Zero accidents thus far has demonstrated that human-supervised FSD Beta is at least
500x safer than the average human, conservatively assuming the average beta tester has done only 1k miles on Beta since most testers were added recently.
If you want to estimate 5k miles per tester thus far, the safety is then at least
2500x safer than the average human.
I need to say “at least”, because:
- With zero crashes we can only have a one-sided confidence interval for the true probability of collisions
- E.g. Collision probability of 1 in a billion miles and in 1 in a trillion miles both would likely have shown zero accidents in a 100M mile sample.
- FSD Beta has been significantly improving over the time the sample was collected, so we’re estimating a moving target which moves because of the same process that generates the measurement data.
If each one of the 100k FSD Beta drivers has averaged at least 2 miles on Beta and if Beta were truly more dangerous than human driving, we’d expect to have seen a crash by now.

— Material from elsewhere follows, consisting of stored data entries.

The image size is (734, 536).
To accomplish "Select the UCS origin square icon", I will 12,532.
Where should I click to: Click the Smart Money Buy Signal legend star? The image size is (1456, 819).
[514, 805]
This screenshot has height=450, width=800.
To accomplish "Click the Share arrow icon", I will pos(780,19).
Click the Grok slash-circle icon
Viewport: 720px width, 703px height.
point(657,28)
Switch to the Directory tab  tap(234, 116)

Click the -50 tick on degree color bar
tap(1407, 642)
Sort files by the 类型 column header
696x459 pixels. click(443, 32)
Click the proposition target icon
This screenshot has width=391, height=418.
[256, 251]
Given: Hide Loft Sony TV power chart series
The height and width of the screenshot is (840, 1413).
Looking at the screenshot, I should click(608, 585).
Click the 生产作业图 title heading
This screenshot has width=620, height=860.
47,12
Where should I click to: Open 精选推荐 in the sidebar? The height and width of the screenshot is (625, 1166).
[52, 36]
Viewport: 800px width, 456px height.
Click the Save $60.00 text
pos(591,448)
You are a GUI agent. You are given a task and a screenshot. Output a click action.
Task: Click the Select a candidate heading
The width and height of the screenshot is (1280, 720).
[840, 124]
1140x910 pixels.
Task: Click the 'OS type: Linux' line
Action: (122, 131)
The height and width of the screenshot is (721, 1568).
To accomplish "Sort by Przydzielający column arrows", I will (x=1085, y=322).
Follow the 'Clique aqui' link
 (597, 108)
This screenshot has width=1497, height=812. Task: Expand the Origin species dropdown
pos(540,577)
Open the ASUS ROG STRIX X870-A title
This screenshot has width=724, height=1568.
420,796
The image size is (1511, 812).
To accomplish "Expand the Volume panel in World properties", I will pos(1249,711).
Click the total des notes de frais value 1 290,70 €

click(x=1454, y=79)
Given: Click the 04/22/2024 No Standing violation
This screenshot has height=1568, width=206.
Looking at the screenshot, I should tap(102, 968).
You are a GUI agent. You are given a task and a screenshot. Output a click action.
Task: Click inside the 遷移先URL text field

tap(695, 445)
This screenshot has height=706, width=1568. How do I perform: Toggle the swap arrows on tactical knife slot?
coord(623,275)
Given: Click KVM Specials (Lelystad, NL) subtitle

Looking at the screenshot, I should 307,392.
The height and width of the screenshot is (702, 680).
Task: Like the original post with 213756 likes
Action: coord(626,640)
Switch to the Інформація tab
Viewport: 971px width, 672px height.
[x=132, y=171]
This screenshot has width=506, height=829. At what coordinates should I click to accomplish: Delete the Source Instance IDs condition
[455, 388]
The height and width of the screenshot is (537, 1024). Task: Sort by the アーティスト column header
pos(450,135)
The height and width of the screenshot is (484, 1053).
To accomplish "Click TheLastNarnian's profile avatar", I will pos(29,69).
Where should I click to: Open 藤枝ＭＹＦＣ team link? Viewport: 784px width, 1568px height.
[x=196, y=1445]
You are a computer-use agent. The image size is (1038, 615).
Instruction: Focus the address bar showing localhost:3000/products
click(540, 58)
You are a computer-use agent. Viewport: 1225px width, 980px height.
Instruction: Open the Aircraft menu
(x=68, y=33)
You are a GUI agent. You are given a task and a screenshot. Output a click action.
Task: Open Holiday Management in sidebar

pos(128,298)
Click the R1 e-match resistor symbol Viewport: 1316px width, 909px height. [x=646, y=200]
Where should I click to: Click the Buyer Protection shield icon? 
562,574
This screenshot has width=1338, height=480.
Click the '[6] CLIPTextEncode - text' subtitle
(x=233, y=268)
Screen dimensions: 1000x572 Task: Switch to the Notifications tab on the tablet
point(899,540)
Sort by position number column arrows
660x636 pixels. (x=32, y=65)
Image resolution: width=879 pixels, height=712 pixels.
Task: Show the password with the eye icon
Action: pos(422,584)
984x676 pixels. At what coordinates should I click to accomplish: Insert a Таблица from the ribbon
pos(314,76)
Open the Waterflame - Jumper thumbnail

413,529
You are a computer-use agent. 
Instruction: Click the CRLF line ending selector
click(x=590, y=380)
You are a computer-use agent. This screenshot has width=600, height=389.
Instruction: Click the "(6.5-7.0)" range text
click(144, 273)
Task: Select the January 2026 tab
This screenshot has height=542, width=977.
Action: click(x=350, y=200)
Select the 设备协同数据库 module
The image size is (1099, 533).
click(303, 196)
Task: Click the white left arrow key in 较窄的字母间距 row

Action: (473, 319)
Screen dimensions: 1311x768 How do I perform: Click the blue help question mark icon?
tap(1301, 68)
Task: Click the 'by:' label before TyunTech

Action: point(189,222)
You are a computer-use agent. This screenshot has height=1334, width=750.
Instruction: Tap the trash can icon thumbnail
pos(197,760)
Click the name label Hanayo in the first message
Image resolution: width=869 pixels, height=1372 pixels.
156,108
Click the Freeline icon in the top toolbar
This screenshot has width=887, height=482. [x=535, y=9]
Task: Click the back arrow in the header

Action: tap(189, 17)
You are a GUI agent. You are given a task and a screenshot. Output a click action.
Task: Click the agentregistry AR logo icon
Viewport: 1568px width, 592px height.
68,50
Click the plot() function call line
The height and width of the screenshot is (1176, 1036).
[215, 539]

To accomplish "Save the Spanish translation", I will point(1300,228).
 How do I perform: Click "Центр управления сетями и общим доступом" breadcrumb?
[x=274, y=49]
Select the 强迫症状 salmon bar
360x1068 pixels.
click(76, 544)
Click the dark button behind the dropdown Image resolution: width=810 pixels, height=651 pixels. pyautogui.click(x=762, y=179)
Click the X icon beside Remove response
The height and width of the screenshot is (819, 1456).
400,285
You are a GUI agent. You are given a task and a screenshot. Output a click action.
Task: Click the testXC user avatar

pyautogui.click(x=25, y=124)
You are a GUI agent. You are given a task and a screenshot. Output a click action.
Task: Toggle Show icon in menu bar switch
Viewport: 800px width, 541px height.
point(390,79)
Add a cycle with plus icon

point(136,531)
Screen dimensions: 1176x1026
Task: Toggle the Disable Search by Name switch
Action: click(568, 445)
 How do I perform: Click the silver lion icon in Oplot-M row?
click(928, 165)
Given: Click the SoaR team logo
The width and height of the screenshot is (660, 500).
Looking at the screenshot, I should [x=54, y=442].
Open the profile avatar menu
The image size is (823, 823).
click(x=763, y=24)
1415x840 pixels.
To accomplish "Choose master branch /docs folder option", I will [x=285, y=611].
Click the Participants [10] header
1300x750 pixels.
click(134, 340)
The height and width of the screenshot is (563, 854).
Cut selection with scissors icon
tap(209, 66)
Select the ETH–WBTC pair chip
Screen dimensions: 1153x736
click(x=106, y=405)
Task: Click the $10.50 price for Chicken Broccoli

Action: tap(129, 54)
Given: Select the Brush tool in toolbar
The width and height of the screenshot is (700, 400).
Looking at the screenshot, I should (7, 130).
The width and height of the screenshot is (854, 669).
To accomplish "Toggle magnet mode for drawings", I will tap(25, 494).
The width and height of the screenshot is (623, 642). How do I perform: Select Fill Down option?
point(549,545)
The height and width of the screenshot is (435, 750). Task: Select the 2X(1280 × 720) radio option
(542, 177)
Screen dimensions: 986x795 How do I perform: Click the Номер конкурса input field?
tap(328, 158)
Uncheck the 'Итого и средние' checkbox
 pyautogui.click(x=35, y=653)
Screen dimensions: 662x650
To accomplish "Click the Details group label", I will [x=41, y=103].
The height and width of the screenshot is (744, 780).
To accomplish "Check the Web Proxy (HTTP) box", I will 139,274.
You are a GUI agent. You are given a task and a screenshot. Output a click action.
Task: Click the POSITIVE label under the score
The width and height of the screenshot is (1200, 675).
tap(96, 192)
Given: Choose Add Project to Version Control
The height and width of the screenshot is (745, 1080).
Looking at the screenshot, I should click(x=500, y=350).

If it’s soooo dangerous, where are all the injuries and deaths?
This is hard, indisputable evidence that these safety criticisms have no basis in reality and whoever publishes them either has no idea how to do basic statistics or has a malicious agenda.
Unfortunately, there are many people who don’t know basic statistics (or at least forget to think about them when confronted with emotionally-triggering anecdotes) and the smart malicious people are well aware of this fact.